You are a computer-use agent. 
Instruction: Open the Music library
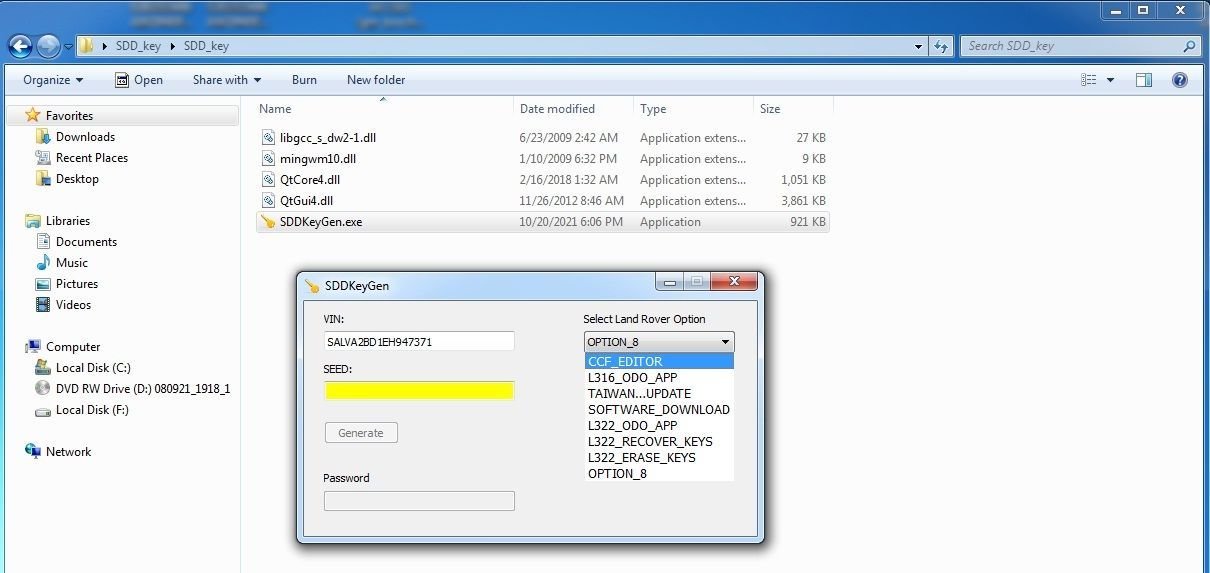coord(71,263)
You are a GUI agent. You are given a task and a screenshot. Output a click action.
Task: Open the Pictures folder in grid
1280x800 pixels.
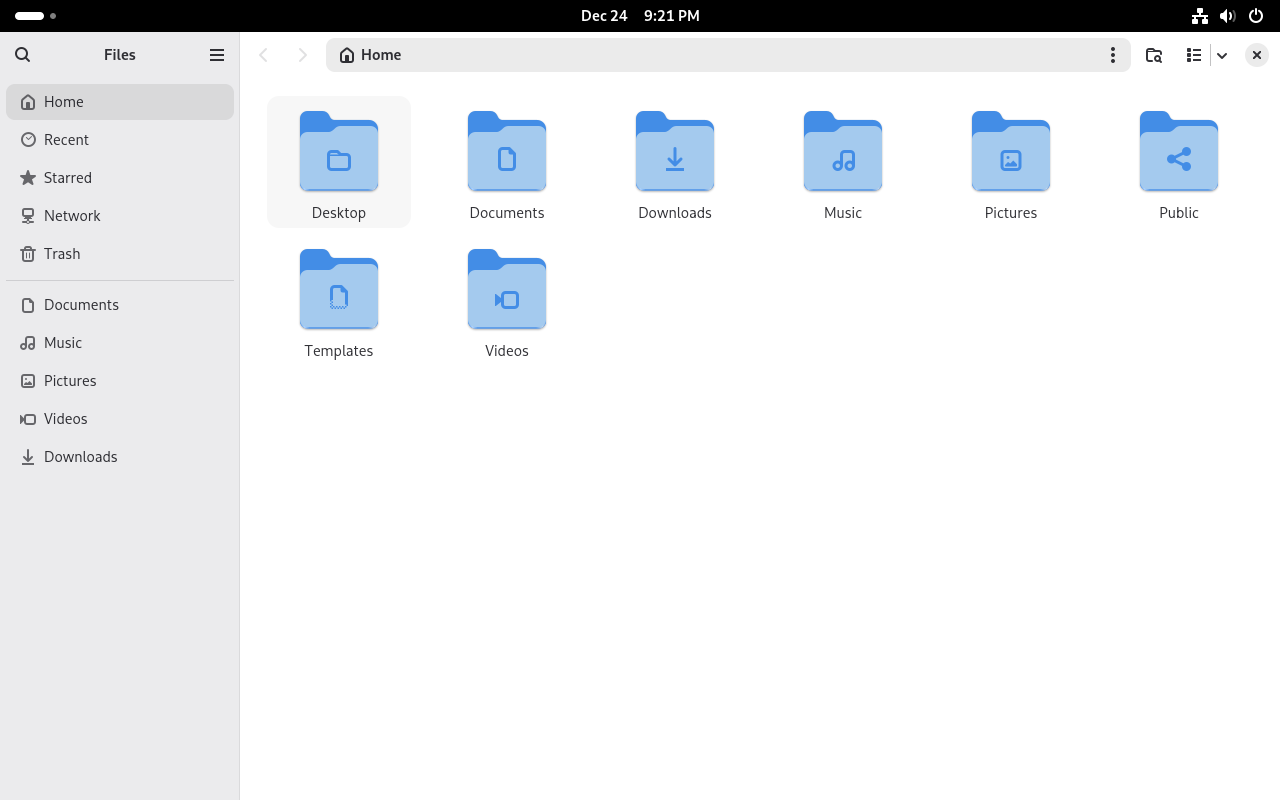click(x=1011, y=153)
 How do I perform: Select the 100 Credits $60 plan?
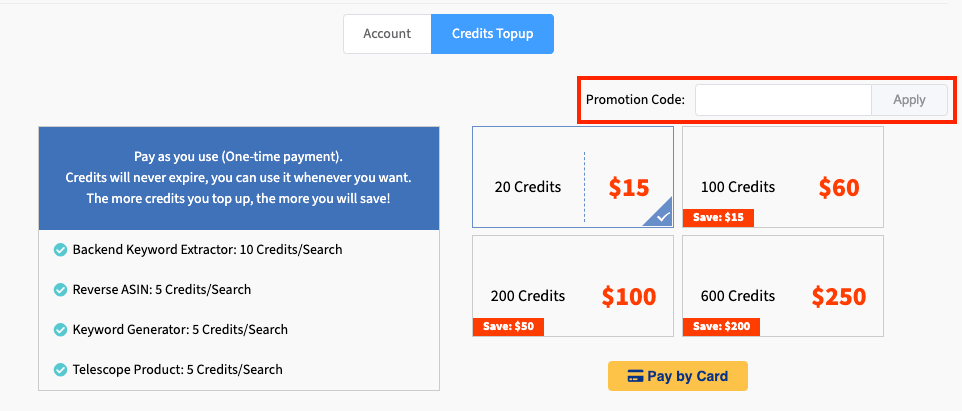[x=782, y=177]
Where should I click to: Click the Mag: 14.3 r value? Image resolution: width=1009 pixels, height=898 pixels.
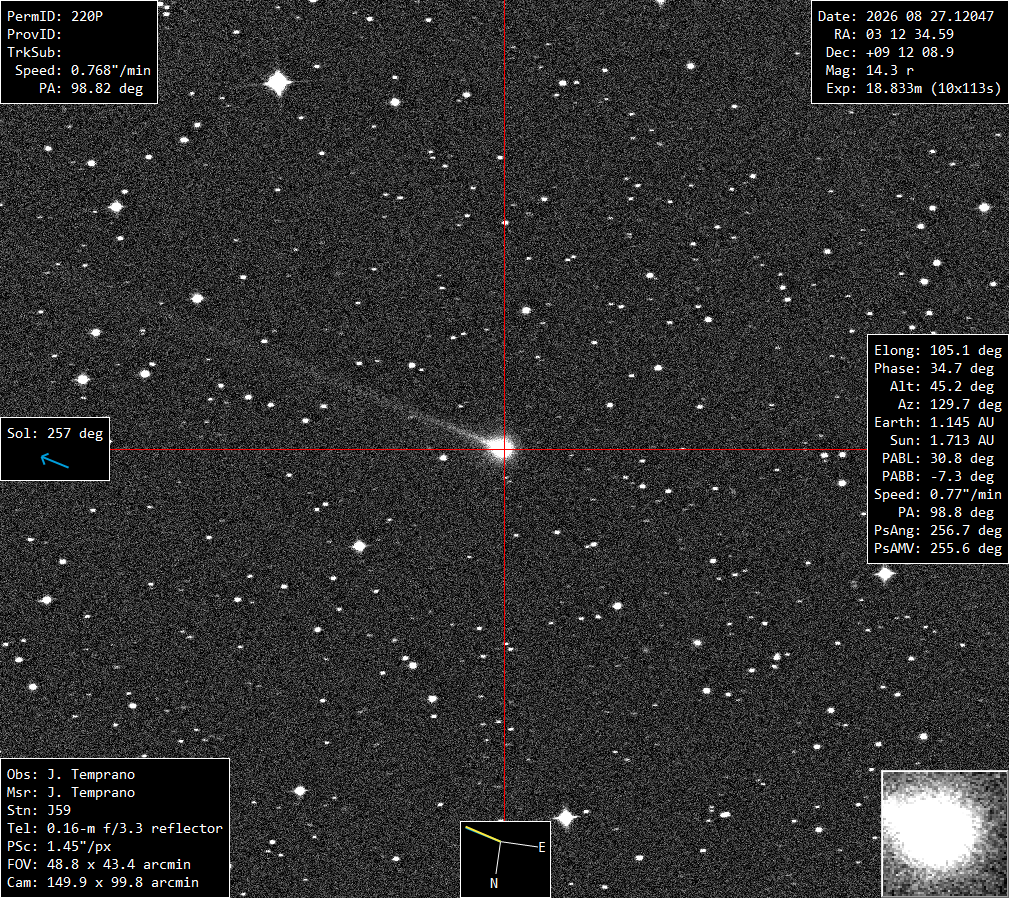tap(869, 70)
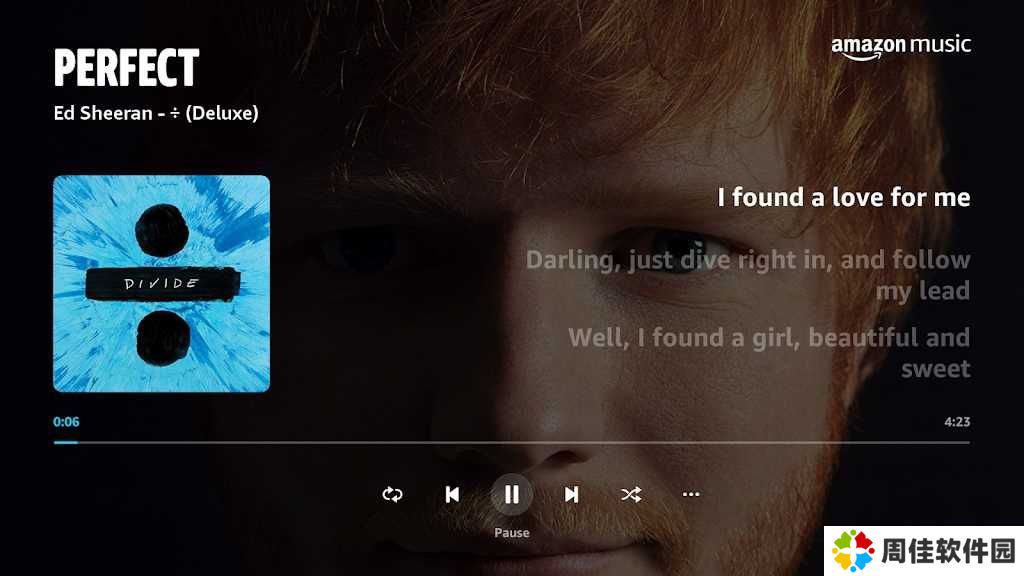The image size is (1024, 576).
Task: Click the PERFECT song title
Action: [x=127, y=67]
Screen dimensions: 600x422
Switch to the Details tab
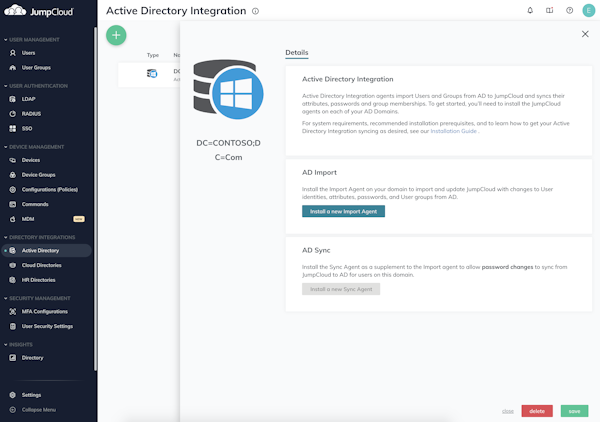click(x=297, y=52)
---
**About this exercise:** Take the line containing "You are a GUI" as the first and the last line of the records as the end. Print every line in that span exactly, leaving out pictures.

**Written response:**
You are a GUI agent. You are given a task and a screenshot. Output a click action.
Task: Open the Pictures folder in grid
1280x800 pixels.
click(x=1011, y=153)
 How do I perform: Select the 100 Credits $60 plan?
[x=782, y=177]
Where should I click to: Click the Mag: 14.3 r value? Image resolution: width=1009 pixels, height=898 pixels.
tap(869, 70)
The image size is (1024, 576).
Task: Click the PERFECT song title
Action: [x=127, y=67]
Screen dimensions: 600x422
Switch to the Details tab
click(x=297, y=52)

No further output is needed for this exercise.